Сережка опять засмеялся и ничего не ответил.
Самолюбие мое, удовлетворенное в первую минуту, опять проснулось. Я постарался ничем не выдать себя, не проговориться, что для меня Сережкино появление равносильно чуду. Сережка в объяснение своего перевода стал было рассказывать про какого-то дядю Мирона, но оборвал себя на полуслове, будто решив, что мне это неинтересно, и начал говорить о другом: о том, что человек каждое утро должен час ходить пешком, а от Серенжиного дома до нашей школы ровно
6
Итак, невозможное случилось: мы сидели с Сережкой на одной парте, по пять уроков каждый день. Но, пожалуй, это неверно. Я неточно сказал: «на одной парте». Моя парта честно пребывала в классе, в привычном и уютном соседстве с другими партами; она была моим маленьким домом, моей конурой, моим верстаком, местом работы и мечтательного безделья. Пока ты сидишь за партой, то есть пока тебя не вызвали к доске или пока не наступила перемена, твоя парта защищает тебя, словно ты в игре крикнул: «Чур-чура!», и никто тебя не тронет. А для Сережки, я чувствовал, парта была чужим, временным, случайным пристанищем, не домом, а средством передвижения, как вагон или самолет. Он уносился вместе с нею за тридевять земель, и не в классной комнате она стояла, а мчалась, кувыркалась в безбрежном океане, лишь изредка и ненадолго подплывая к пристани в нашем переулке. И если Сережка никогда не производил впечатления человека только что разбуженного, если никому не удавалось застигнуть его врасплох, то лишь потому, что у него была мгновенная реакция. Он владел собою в совершенстве. Никогда нельзя было сказать, слушает ли он урок или думает о своем. А может, он умел совмещать одно с другим?
Я хорошо помню, как его в первый раз вызвали к доске. Я тогда немножко волновался. Мне хотелось, чтобы Сережка поразил наших ребят. Я единственный знал его раньше и чувствовал ответственность за него.

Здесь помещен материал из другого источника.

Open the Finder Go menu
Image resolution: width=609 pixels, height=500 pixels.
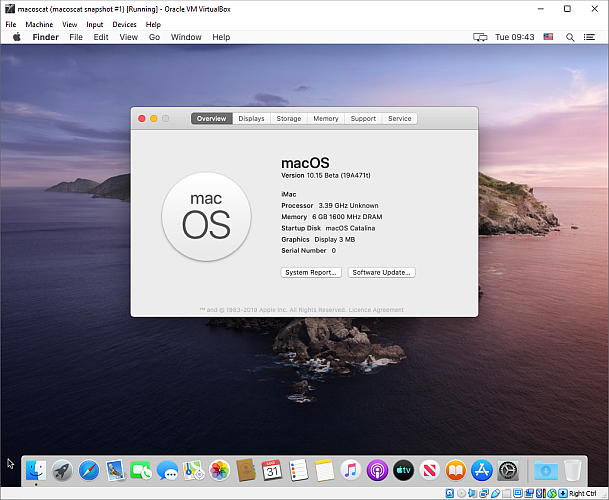click(x=154, y=37)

Сережка неторопливо вышел к большому лабораторному столу на возвышении, взял мел и, не говоря ни слова, не оглядываясь и не задумываясь, стал чертить на доске схему. Но тут Лидия Акимовна, наша учительница физики, заметила у Витьки Лунева постороннюю книжку. Пока она тихонько препиралась с Витькой, Сережка закончил чертеж и сказал несколько слов.
— Ну? — спросила Лидия Акимовна, завладев Витькиной книгой и взглянув наконец на доску.
— Все! — сказал Сережка и подбросил в руке мелок. Потом поднял голову и пристально посмотрел на Лидию Акимовну.
Она слегка покраснела и попыталась переспросить его. Но то ли Сережке было обидно, что его не слушали, то ли ему стало скучно, отвечал он без интереса и невпопад. И чем проще были вопросы, тем больше недоумения было на Сережкином лице.
Все это выглядело невнушительно. Гордиться было нечем, хотя Лидия Акимовна, рассмотрев чертеж на доске, поставила Разину пятерку. Но сделала она это безрадостно, словно просто хотела загладить свою вину перед ним.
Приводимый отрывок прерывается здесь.